• Assignment A
In the model rocket text, rewrite the passage from "Construction Score: 5" up to and including "just past apogee.", substituting "flameproof wadding" for "dog barf".
• Assignment B
Answer these questions about the model rocket text:
(i) What kind of jig does Semroc provide?
(ii) What color were the aft rings painted by hand?
(iii) Which motor was loaded for the first flight?

• Reading text
Now for gluing together all the assemblies. With the original, this was a lot of fun. You'd need to carefully position two tubes against each other with slots aligned, and apply a series of fillets to hold everything together and seal the gaps between the slots. Semroc provides a laser-cut jig.

With this approach, you simply slide each of the BT-5 pods in, rotate them until the slots line up with a mark on the jig, then slide in the main for and aft tubes. Rotate the main tubes so that the slots line up with those of the BT-5's, and you're all set to glue. I used a bead of wood glue for the first bonding of each, then followed up with a fillet of 20-minute epoxy, but wood glue would certainly work fine. I just wanted the strength of the epoxy, plus could lay a heavier fillet that sets smoothly, versus 2-3 more rounds of wood glue that would tend to shrink and bubble a bit.

Once the tubes are glued up, while still in the fixture mark the launch lug and fin line locations on the fore and aft main tubes (based on a notch line on the fixture). Then, remove the assembly and tack on the fins and lugs.

That's all there is to construction. Old timers and cloners will never believe how much more easily this version builds than the original...


Finishing on this turns out to be fairly simple as well. If you're into trying to eliminate spirals and grains, you'd better address that during construction, because some of the nooks and crannies will be darned near impossible to sand once assembled. I went with a simple finish of two coats of white primer, sanding lightly after each coat, followed by two coats of gloss white. I hand painted the aft rings red.


The Semroc kit includes nice waterslide decals, including for some reason and extra stripe decal for one of the long body tubes.The only slightly tricky part of decal application turned out to be the stripe and window decal running from the forward body tube and up onto the nose cone. I applied the decal, then after it had dried overnight I took a fresh/sharp blade along the cone/tube seam to slice the decal. I then applied a coat of Microscale decal setting solution to make sure the edges of the decal stayed on.

Construction Score: 5


I loaded up a C6-5 for the first flight. With the ducted ejection, you really don't need wadding but I slipped in a bit of dog barf as insurance. Winds were light at ground level (5 mph) but picking up sharply above the nearby tree line, making for some interesting flights all day. The Trident, though, shot up straight as an arrow, only a couple rotations marring an otherwise perfect ascent. Deployment was just past apogee.

• Information provided
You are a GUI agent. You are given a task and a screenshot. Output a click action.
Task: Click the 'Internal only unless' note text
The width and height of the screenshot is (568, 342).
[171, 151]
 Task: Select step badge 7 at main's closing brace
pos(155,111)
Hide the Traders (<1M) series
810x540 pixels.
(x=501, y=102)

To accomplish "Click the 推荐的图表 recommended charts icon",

• Answer box A
Construction Score: 5


I loaded up a C6-5 for the first flight. With the ducted ejection, you really don't need wadding but I slipped in a bit of flameproof wadding as insurance. Winds were light at ground level (5 mph) but picking up sharply above the nearby tree line, making for some interesting flights all day. The Trident, though, shot up straight as an arrow, only a couple rotations marring an otherwise perfect ascent. Deployment was just past apogee.

• Answer box B
(i) A laser-cut jig.
(ii) Red.
(iii) A C6-5.